Но теперь эта «деревня», которая собиралась в кухне Акулины, была до того робкая и смирная, что нас самих невольно охватывала какая-то необъяснимая робость и, странно, постоянная боязнь, что вот не сегодня-завтра вдруг совершится над этою робкою деревней и над всеми нами, вместе с нею, что-то ужасное, как приговор над пойманными и внезапно уличенными в чем-то преступниками. «Неважные гости» нашей кривой Акулины все являлись больше то в виде богомолок, то каких-то странников и странниц.
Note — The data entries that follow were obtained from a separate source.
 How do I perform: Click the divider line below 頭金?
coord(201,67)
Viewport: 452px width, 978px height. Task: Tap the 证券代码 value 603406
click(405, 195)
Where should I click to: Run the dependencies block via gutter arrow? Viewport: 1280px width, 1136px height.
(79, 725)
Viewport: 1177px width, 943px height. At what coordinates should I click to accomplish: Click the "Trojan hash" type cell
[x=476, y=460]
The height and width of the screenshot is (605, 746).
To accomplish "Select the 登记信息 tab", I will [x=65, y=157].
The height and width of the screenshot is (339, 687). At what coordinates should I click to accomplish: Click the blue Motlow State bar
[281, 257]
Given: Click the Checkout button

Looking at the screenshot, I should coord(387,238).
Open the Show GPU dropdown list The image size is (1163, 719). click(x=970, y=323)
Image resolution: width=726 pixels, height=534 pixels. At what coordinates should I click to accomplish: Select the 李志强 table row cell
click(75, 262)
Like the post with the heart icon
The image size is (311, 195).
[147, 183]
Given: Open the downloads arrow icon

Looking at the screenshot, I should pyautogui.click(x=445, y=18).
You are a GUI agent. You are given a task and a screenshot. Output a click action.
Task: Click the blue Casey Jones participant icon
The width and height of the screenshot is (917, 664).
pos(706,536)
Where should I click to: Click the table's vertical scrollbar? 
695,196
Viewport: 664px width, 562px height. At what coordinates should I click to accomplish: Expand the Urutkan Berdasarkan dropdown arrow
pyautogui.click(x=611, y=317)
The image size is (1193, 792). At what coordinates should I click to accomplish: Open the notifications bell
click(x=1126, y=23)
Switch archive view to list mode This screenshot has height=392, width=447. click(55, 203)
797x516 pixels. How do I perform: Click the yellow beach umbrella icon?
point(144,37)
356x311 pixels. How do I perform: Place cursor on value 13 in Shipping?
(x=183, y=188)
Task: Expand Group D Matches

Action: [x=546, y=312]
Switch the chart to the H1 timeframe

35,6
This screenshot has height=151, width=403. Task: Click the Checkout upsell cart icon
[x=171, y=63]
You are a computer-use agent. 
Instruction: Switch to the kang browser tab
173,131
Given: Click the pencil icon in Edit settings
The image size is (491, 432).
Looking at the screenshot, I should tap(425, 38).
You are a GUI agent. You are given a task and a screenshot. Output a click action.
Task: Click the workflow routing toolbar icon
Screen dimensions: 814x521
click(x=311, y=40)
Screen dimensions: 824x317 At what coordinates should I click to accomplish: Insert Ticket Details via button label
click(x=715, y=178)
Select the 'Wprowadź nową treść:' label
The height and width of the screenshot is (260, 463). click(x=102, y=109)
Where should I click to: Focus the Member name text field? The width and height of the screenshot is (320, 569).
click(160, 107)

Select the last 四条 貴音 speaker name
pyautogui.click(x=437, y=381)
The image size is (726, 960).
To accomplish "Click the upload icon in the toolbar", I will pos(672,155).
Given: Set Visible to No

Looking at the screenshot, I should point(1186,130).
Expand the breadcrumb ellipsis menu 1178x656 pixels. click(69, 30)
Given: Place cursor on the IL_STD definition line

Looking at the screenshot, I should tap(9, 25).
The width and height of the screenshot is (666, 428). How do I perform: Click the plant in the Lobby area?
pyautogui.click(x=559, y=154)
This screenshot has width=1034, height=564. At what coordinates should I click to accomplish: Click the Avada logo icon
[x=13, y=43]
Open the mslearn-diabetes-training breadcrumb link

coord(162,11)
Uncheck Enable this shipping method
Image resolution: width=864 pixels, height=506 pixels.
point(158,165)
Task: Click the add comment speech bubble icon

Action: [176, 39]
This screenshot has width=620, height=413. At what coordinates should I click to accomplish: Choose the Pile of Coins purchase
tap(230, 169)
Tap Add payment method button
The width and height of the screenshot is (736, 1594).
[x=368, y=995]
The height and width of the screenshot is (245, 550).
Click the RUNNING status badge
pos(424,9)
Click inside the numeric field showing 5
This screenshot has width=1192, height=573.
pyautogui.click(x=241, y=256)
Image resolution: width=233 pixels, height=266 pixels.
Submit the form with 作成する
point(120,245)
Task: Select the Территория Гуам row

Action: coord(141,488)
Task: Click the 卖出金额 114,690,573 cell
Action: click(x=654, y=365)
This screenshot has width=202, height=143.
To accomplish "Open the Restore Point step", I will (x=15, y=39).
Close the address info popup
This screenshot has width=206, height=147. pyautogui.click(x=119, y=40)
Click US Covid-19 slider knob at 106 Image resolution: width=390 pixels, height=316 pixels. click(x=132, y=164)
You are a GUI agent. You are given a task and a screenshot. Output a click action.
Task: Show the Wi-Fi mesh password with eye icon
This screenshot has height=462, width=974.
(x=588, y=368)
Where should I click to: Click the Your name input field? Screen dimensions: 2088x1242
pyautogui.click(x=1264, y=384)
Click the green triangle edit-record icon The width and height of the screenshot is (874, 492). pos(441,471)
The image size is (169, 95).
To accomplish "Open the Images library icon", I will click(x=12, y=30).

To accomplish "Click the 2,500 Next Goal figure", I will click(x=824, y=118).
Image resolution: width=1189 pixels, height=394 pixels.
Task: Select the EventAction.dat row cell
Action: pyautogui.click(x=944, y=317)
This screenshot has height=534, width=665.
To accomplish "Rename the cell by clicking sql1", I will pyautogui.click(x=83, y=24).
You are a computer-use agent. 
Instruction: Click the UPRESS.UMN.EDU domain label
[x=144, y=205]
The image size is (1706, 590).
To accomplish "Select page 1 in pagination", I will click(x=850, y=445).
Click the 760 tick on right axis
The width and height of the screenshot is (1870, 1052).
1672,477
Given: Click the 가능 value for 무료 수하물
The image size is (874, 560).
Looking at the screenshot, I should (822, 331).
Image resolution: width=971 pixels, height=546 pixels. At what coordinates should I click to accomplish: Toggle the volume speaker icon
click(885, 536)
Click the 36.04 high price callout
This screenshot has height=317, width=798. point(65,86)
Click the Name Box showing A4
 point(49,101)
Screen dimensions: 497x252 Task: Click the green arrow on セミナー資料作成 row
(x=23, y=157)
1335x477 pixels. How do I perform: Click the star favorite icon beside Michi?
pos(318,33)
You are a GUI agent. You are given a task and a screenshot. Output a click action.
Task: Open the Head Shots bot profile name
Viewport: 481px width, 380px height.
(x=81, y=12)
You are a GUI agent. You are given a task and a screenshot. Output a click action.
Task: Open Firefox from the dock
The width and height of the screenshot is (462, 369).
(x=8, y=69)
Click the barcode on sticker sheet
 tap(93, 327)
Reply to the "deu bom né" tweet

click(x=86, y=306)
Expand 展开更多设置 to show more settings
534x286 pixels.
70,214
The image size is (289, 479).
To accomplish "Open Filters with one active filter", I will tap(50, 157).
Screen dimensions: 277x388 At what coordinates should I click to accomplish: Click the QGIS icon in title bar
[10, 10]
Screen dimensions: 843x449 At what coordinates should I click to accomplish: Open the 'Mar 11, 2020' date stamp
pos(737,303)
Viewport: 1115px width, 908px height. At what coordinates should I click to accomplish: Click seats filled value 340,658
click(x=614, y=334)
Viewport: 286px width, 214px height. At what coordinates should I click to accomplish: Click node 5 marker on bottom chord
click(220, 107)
Завидев нас в кухне, они сначала приходили в недоумение и как будто боялись нас и начинали рассказывать о монастырях и других святых местах, но потом скоро осваивались, гладили нас по головам, угощали нас деревенскими лепешками и начинали шепотом разговаривать между собою, причем оказывалось, что та или другая были солдатки, у которых «неправдой забрили» мужей или сыновей, то какие-то «беглые», которые из своей деревни «ушли уходом», потихоньку, «не спросись», и теперь плакали, вздыхали и говорили, что не знают, «что с ними будет, если их взыщутся…». Все рассказы этих бедных и робких людей были какие-то томительные, тоскливые, медлительные и шепотливые… А потом мы стали замечать, как тот или другой из этих «неважных гостей» вдруг незаметно выскальзывал за дверь, в сени, или уходил на двор, за избу, и здесь долго шептался с Акулиной и что-то передавал ей то из сурового мешка, то из-за пазухи, потом, вместе с Акулиной, крестились, что-то внушительно кивали головой друг другу, и, как ничего не бывало, «гость» затем возвращался в кухню и начинал молча вздыхать и рассказывать о святых местах.
Но так было только вначале; скоро стали являться к Акулине гости другого разбора, уже не такие смиренные и робкие: то были большею частью высокие бородатые мужики в толстых нагольных шубах, в больших валенках, в огромных меховых шапках и кожаных голицах. Приезжали они всегда поздно к вечеру, никогда ничего с нами не говорили и в нашей кухне ночевать не оставались; поговорив о чем-то короткими фразами с Акулиной, они сейчас же уходили опять, но за ними тотчас же скрывалась и Акулина. Иногда при этом она нам говорила:
— Неравно, спаси бог, хватится мамынька, скажите: к землякам, мол, побежала, одною минутой обернется…
Вообще значение Акулины в наших глазах вырастало с каждым часом и мы теперь уже не только не смеялись ей в глаза, когда она читала нам нравоучение, а начинали на нее смотреть с таким же почти страхом и почтением, как и на «важных гостей», сидевших в нашем зальце. А Акулина забирала все выше и выше: она уже секретно шепталась о каких-то важных делах не только с своими деревенскими гостями, но и с самим батюшкой. Мы стали замечать, что она часто вызывала батюшку в прихожую (говорить о своих «важных делах» в «чистых» комнатах она не решалась), передавала ему завернутые в платок какие-то бумаги и долго о чем-то ему внушительно сообщала. Батюшка, обыкновенно, над нею подсмеивался, но тем не менее бумаги брал и прочитывал их вместе с ополченцем. А Акулина, покончив с батюшкой, тоже украдкой, где-нибудь в углу за печкой, передавала матушке какие-то сверточки, мешочки то с маслом, то с поросенком или курицей.